* EXERCISE
Continue the court opinion below on the widow's request for more time to elect dower, starting right after its last sentence.

--- START GIVEN PASSAGE ---

-
Millard, S. The widow of this testator has applied for an order enlarging her time within which she may elect to take dower in the real estate of which her husband was seized at the tima of his death.
*536 The testator and his wife (this petitioner), were married in or about the year 1905 and lived together until his death on April 12, 1937. He was the father of four children, to wit: Helen S. Davidson, a daughter by a previous marriage, whom he named as one of his executors, and three other daughters, Erna H. Await, Anna-Luise O’Connor, and Marie-Elizabeth Byrom, the issue of his marriage with the petitioner herein. His will, dated September 1, 1933, and two codicils thereto, dated January 25, 1935, and May 25, 1936, respectively, were offered for probate on April 21, 1937.Under the terms of testator’s will, as modified by the codicils, the widow was bequeathed all of his personal jewelry, together with the furniture, silverware, household goods, etc., which may be contained at the time of his death in his residence property at Scarsdale, New York, together with all of his automobiles. The residue of his estate is given to his executors and trustees, in trust, to invest the same and to pay over the income as follows: $100 per month to his daughter, Helen Davidson; $50 per month to his daughter, Marie-Elizabeth Byrom; $25 per month to his daughter, Erna S. Await; $50 per month to his sister, Helen Brandes, and the balance of the income to his wife, Anna D. Schmidt. In the event of the death of the aforesaid daughters or sister, or either of them, prior to the death of the wife, the share of the income payable to the first named persons is to be paid to his wife. The will further provides that, upon the death of the wife, the trust is to terminate and the principal thereof, together with any unexpended income, is to be divided between his two daughters Helen Davidson and Marie-Elizabeth Schmidt (Byrom) in equal shares and/or their issue per stirpes. No other provision was made in the will for the widow.
Paragraph “ Thirteenth ” of the will provides that: “ The provisions herein contained for the benefit of my said wife, Anna D. Schmidt, shall be in full satisfaction and in lieu of her dower, and of any similar rights given her by law.”

--- END GIVEN PASSAGE ---
--- START AVAILABLE DATA ---

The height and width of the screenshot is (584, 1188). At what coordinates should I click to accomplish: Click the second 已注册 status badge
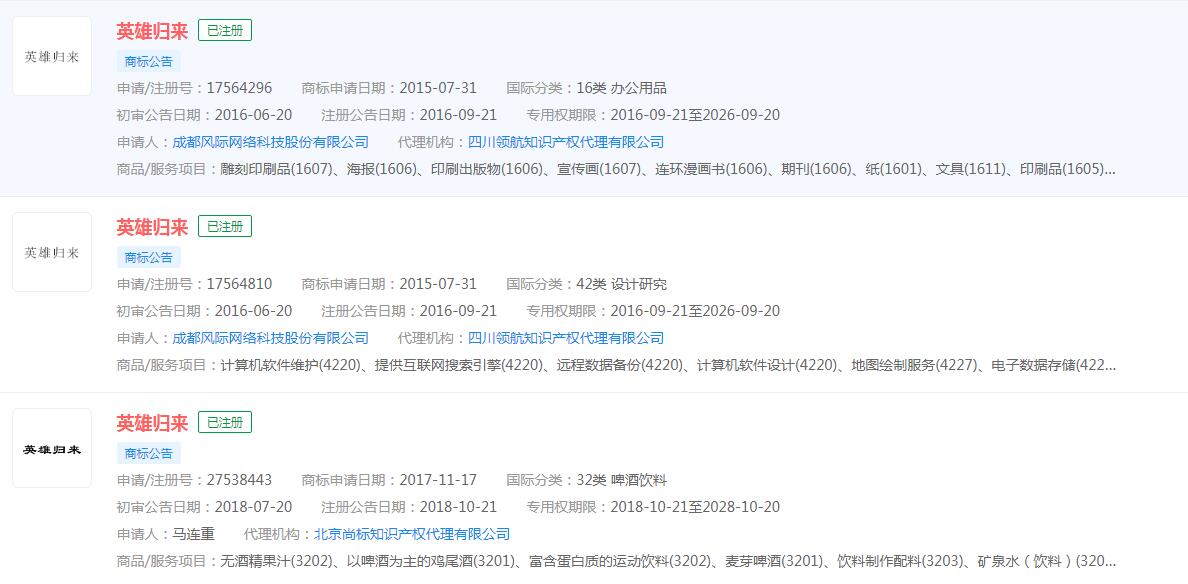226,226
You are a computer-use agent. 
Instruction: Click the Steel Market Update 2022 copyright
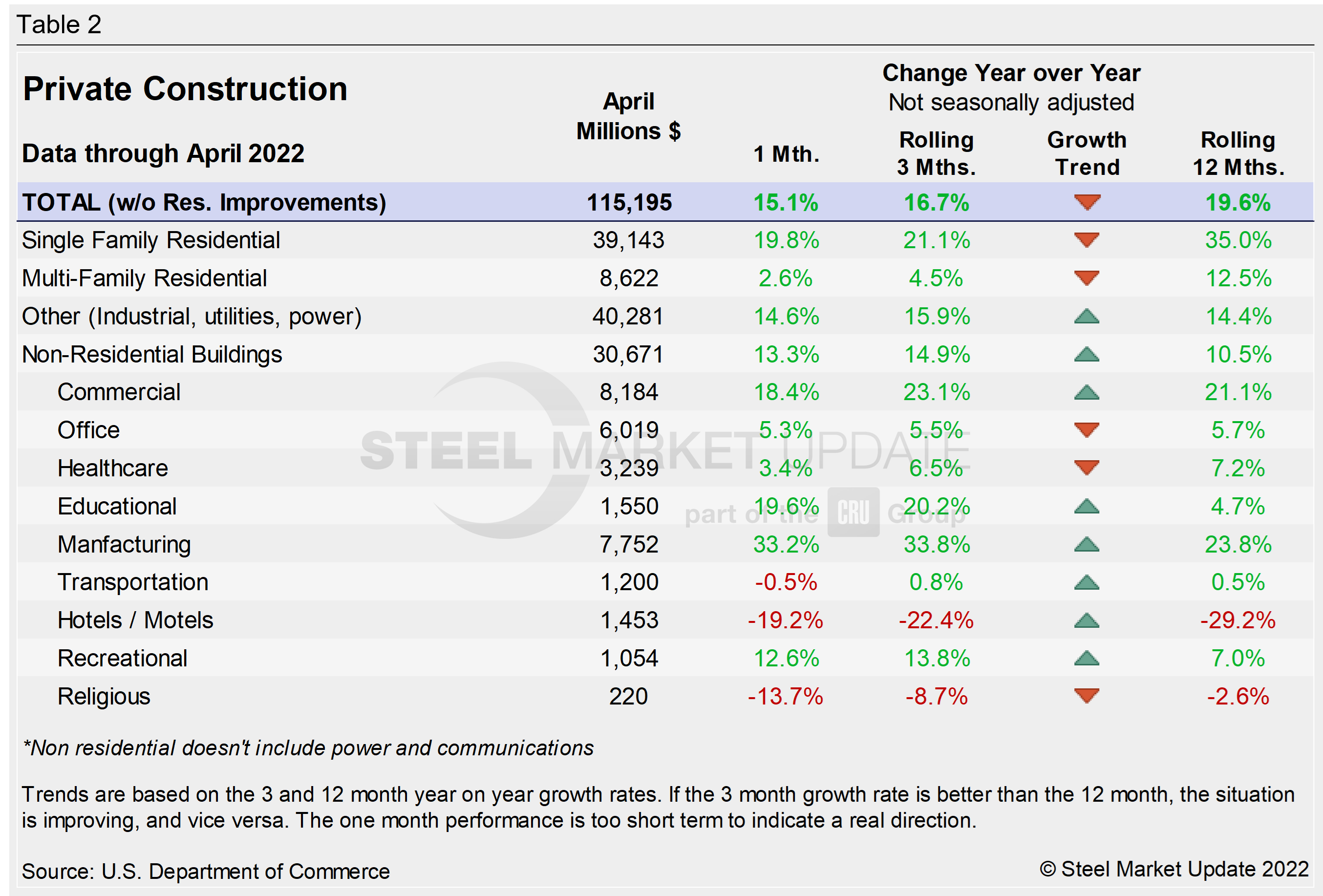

--- END AVAILABLE DATA ---

* TASK OUTPUT
Anna-Luise O’Connor, one of the daughters of testator, was not named in the will. The Fifth Avenue Bank of New York and Helen S. Davidson were named as executors. The probate of the will having been delayed for various reasons, an order was made on May 20, 1937, appointing Anna D. Schmidt, the widow, and The Fifth Avenue Bank of New York as temporary administrators. On June 29, 1937, Erna S. Await and Anna-Luise O’Connor, two of the daughters of the decedent, filed objections to the probate of the will. Thereafter, and on or about April 23, 1938, an agreement was entered into between the parties settling the will contest,
*537 under the terms of which the objections to the probate were withdrawn and the principal of the residuary trust, after the death of the widow, is to be divided in the proportions of forty-two and one-half per cent each to Helen S. Davidson and Marie-Elizabeth Byrom, and seven and one-half per cent each to Anna-Luise O’Connor and Erna S. Await. The widow was not a party to this agreement. A decree confirming the compromise agreement and admitting the will to probate was made on April 27, 1938. Letters testamentary were issued to the Fifth Avenue Bank of New York and Helen S. Davidson on April 29, 1938.During the pendency of the proceeding for the probate of the will, the widow applied to the former surrogate for an order enlarging her time within which to elect to take her dower interest in the lands of her late husband. On October 7, 1937, an order was entered granting the application in all respects and extending her time to make such election for a period of ninety days after the issuance of letters testamentary, or letters of administration with the will annexed, or letters of administration in chief. Said order further provided “ that the said Anna D. Schmidt be and she hereby is permitted to make such other and additional applications for further enlargement of time to make such election as the facts may warrant, * * * ” The aforesaid order was amended and re-settled in its original form, upon stipulation of all interested parties, on October 8, 1937.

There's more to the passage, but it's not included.